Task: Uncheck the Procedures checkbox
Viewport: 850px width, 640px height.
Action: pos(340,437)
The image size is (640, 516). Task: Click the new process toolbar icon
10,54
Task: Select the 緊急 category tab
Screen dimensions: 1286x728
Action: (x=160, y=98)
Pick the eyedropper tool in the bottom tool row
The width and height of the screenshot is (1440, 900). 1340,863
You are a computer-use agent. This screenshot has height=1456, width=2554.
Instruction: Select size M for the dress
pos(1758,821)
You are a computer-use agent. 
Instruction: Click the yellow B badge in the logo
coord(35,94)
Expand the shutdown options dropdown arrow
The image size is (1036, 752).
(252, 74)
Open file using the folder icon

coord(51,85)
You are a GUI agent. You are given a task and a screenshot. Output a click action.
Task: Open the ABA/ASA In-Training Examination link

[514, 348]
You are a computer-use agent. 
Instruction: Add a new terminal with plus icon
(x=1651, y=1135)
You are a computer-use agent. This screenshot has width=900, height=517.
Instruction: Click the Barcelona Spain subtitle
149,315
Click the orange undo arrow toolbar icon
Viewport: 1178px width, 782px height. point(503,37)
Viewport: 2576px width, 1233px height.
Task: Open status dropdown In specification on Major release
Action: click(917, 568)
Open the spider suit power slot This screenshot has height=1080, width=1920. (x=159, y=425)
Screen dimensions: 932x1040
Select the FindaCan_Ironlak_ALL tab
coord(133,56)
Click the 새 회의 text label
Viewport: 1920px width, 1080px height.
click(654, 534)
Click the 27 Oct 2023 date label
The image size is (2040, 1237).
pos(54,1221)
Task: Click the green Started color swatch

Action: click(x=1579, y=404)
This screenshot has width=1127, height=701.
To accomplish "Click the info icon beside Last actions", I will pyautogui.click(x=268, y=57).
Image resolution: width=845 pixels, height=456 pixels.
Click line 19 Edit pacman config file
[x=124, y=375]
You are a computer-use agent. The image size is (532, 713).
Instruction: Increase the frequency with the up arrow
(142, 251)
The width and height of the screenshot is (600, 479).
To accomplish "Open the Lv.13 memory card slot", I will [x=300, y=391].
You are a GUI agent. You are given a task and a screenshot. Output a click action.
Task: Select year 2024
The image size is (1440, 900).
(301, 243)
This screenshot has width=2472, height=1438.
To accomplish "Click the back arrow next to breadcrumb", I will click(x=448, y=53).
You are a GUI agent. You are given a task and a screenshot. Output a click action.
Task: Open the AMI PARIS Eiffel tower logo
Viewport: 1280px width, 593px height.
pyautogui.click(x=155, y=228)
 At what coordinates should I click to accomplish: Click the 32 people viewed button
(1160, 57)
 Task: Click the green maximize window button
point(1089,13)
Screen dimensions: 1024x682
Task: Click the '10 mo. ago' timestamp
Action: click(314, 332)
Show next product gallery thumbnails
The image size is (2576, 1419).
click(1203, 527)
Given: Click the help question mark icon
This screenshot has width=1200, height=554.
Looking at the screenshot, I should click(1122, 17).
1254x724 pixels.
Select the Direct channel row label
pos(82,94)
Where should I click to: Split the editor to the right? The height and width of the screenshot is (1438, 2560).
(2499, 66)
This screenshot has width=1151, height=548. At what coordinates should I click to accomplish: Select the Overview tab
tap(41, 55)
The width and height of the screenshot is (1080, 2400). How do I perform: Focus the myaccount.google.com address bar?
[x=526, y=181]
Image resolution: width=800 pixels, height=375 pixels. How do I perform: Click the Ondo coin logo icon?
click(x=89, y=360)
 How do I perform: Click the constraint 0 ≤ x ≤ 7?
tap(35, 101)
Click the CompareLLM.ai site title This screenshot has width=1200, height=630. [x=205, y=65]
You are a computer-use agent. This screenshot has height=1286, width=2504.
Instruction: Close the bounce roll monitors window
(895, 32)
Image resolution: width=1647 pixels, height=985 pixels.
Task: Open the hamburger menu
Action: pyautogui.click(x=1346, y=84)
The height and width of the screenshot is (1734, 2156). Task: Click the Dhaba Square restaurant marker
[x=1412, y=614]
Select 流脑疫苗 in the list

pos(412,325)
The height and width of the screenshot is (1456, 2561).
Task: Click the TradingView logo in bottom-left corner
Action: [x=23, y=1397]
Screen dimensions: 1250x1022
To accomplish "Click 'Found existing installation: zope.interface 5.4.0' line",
= = = = = = =
> _Work to complete_
Reproduce the listing above verbatim, starting at its first line and ending with the line that contains "(x=1651, y=1135)", including both of those lines.

> _Output of the exercise_
Task: Uncheck the Procedures checkbox
Viewport: 850px width, 640px height.
Action: pos(340,437)
The image size is (640, 516). Task: Click the new process toolbar icon
10,54
Task: Select the 緊急 category tab
Screen dimensions: 1286x728
Action: (x=160, y=98)
Pick the eyedropper tool in the bottom tool row
The width and height of the screenshot is (1440, 900). 1340,863
You are a computer-use agent. This screenshot has height=1456, width=2554.
Instruction: Select size M for the dress
pos(1758,821)
You are a computer-use agent. 
Instruction: Click the yellow B badge in the logo
coord(35,94)
Expand the shutdown options dropdown arrow
The image size is (1036, 752).
(252, 74)
Open file using the folder icon

coord(51,85)
You are a GUI agent. You are given a task and a screenshot. Output a click action.
Task: Open the ABA/ASA In-Training Examination link

[514, 348]
You are a computer-use agent. 
Instruction: Add a new terminal with plus icon
(x=1651, y=1135)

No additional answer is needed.